Saturday, August 23, 2014

How Police Train to Stop a Threat ... Shooting Multiple Times at a Suspect is 'not unusual'

Whether one shot is fired or 10, police training dictates that it's not the number of bullets but what it takes to stop a threat to an officer's life that matters when a confrontation suddenly spirals out of control as happened in Ferguson, Mo., according to law enforcement experts.
"If somebody's mad or somebody's trying to do something ... you don't even think about it. It just happens so fast that you just react and then you hope like hell that you did the right thing," says Jim Bueermann, president of the Police Foundation, a Washington, D.C.-based non-profit organization that conducts research and training to improve policing.
It's far too early to determine whether the killing of an unarmed Michael Brown, 18, by Ferguson police officer Darren Wilson -- an incident that arose out of a dispute over Brown walking down the middle of the street -- was legitimate, Bueermann says.
But the fact that Brown was struck six times is not necessarily proof Wilson acted illegally, according to Bueermann and David Klinger, a former police officer who is an associate professor in criminology and criminal justice at the University of Missouri-St. Louis.
"Officers are trained to shoot until the threat is no longer presenting a threat," says Klinger, who shot and killed a man while a police officer in Los Angeles in 1981. In conducting book research, Klinger interviewed more than 300 officers who were involved in shootings.
"It's not unusual for police officers to find themselves in a circumstance where they have to shoot multiple rounds because the suspect simply isn't stopping," Klinger says.

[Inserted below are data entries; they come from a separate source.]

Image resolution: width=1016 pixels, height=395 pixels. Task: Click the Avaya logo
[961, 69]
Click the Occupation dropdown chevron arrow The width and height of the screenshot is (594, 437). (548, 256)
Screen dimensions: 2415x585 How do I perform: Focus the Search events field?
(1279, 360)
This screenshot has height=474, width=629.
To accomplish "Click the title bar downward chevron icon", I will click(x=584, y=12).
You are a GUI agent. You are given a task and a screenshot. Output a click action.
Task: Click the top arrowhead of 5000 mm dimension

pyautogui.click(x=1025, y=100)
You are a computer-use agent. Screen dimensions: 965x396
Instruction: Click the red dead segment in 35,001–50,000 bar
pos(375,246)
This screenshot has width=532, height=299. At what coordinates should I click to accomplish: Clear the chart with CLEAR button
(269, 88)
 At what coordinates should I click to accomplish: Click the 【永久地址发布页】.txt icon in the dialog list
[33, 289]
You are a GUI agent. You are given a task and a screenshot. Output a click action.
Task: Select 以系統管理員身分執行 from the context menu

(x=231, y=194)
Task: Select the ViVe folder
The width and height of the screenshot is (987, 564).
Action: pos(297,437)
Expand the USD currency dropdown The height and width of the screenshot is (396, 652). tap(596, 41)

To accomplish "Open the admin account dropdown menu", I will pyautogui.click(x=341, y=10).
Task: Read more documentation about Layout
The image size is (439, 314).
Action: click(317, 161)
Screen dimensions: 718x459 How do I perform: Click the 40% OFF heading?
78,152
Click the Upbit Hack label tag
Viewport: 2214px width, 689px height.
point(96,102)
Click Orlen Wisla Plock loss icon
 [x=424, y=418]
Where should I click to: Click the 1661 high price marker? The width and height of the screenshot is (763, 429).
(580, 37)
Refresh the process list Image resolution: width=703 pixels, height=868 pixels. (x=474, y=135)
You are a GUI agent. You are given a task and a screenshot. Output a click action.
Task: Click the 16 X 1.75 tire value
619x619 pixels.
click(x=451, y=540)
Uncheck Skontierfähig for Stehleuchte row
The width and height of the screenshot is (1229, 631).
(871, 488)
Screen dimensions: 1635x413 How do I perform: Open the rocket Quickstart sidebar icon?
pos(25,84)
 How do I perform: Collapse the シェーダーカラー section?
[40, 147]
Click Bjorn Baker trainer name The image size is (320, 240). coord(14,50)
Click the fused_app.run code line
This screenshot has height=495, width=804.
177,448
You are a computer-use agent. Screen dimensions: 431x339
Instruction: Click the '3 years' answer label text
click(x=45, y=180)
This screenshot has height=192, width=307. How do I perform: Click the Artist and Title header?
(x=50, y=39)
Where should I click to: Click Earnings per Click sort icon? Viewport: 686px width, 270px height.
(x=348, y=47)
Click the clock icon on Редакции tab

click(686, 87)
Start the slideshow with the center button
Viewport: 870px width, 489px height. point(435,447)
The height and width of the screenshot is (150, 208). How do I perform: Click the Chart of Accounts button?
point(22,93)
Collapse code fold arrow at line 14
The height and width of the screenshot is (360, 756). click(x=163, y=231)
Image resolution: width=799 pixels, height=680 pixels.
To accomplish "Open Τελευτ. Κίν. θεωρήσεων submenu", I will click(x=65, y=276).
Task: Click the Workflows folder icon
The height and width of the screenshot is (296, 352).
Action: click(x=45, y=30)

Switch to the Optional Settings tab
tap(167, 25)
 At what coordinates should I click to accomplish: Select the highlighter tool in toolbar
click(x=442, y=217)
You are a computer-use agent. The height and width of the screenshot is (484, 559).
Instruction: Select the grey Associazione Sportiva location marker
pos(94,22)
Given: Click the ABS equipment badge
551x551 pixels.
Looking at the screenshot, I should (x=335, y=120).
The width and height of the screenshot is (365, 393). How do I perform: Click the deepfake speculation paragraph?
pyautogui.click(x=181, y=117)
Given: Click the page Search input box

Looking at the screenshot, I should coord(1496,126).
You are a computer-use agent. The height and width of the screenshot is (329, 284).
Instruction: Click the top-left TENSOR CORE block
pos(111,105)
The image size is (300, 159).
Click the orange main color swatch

Klinger fired one fatal shot that killed a man who had stabbed a fellow officer with a butcher knife in 1981.
There have been starkly different accounts of what happened between Wilson and Brown that early afternoon of Aug. 9. Police have said little other than that Brown tried to grab Wilson's gun when the officer pulled his patrol car alongside and told Brown to move off the street. At least one shot was fired in the vehicle, police say.
Read the rest of the story HERE.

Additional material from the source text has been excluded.